The U.S. Army Corps of Engineers was continuing to open floodgates at the Morganza Spillway northwest of Baton Rouge in an effort to spare the state capital as well as New Orleans from being flooded by a swollen Mississippi River.
The opening — a move last taken in 1973 — will channel water into the Atchafalaya River basin, toward towns and farmland that line a giant swamp.
Waters will crest at lower levels than originally predicted in Morgan City, Butte LaRose and other cities in the floodwaters’ path, Louisiana Governor Bobby Jindal said. He added that no deaths or injuries had been reported.
But the possibility of “backwater flooding” for areas not protected by levees and earthen works was still high, the Republican governor said. “We are still looking at a very significant amount of water,” Jindal said. “We know it’s going to impact households. We know it’s going to impact families.”
Weeks of heavy rains and runoff from an unusually snowy winter caused the Mississippi River to rise, flooding 3 million acres of farmland in Mississippi, Tennessee and Arkansas and evoking comparisons to historic floods in 1927 and 1937.

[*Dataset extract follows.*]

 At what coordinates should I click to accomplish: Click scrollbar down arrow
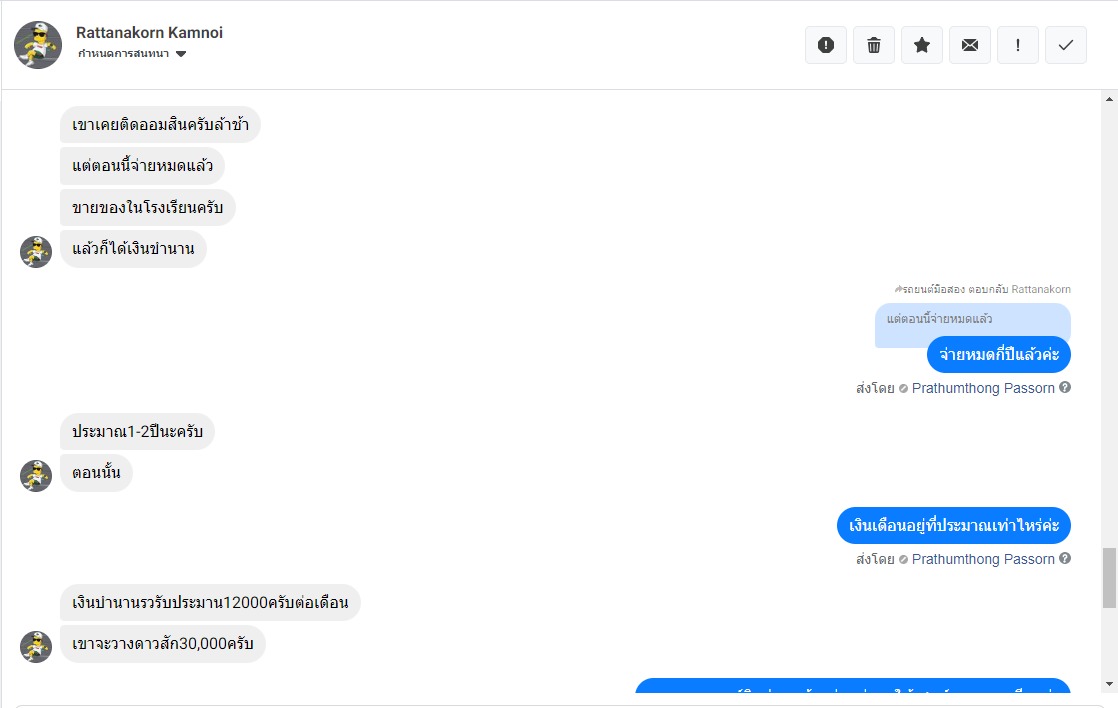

The bulge of water released by those rains was still upriver and making its way toward Louisiana. In Vicksburg, Mississippi, the Mississippi River’s height swelled to 56.3 feet, eclipsing the record set in 1927.

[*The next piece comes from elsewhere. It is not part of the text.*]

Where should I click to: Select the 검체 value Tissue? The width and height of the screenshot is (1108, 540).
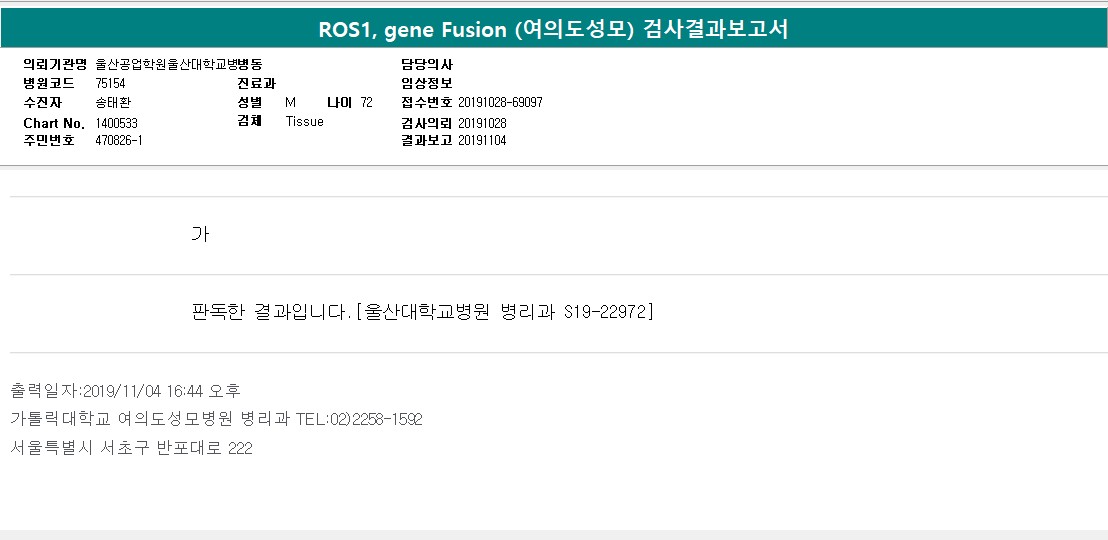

In Morgan City, a coastal town about 100 miles from the Morganza Spillway, the Louisiana National Guard and construction crews scrambled to bolster levees and erect new flood defenses, with floodwaters forecast to arrive Tuesday.
City officials said the levee system should handle record river levels but expressed concern about potential backwater flooding that could occur from water receding shoreward after it reached the Gulf of Mexico.
“Outside of a major change to the estimates, we think we’re going to be fine,” Morgan City Mayor Tim Matte said. “We do believe we are prepared for the levels they are now forecasting.”
Floodwaters Could Linger for Weeks
About 2,500 people live in the spillway’s flood path and 22,500 others, along with 11,000 buildings could be affected by backwater flooding — the water pushed back into streams and tributaries that cannot flow normally into what will be an overwhelmed Atchafalaya River.
Some 3,000 square miles of land could be inundated for several weeks. When flows peak around May 22, the spillway will carry about 125,000 cubic feet per second, about one quarter of its capacity.
Jindal estimated the state’s crop damage at $300 million.
Failing to open the spillway would have put New Orleans at risk of flooding that, according to computer models, would eclipse that seen during Hurricane Katrina in 2005, when about 80 percent of the city was flooded and 1,500 people killed.
River levels have hit their peak in New Orleans and Baton Rouge, located 45 miles (72 km) southeast of the Morganza Spillway, and are not expected to rise, officials said.
Opening the gates also lowers the risk of flooding for eight refineries and at least one nuclear power plant that are nestled along the river downstream from the spillway.
The refineries make up about 12 percent of the nation’s capacity for making gasoline and other fuels.
A small refinery in Krotz Springs, the 80,000 barrel-per-day plant operated by Alon USA Energy should also be safe from flood waters due to new levees built in recent weeks.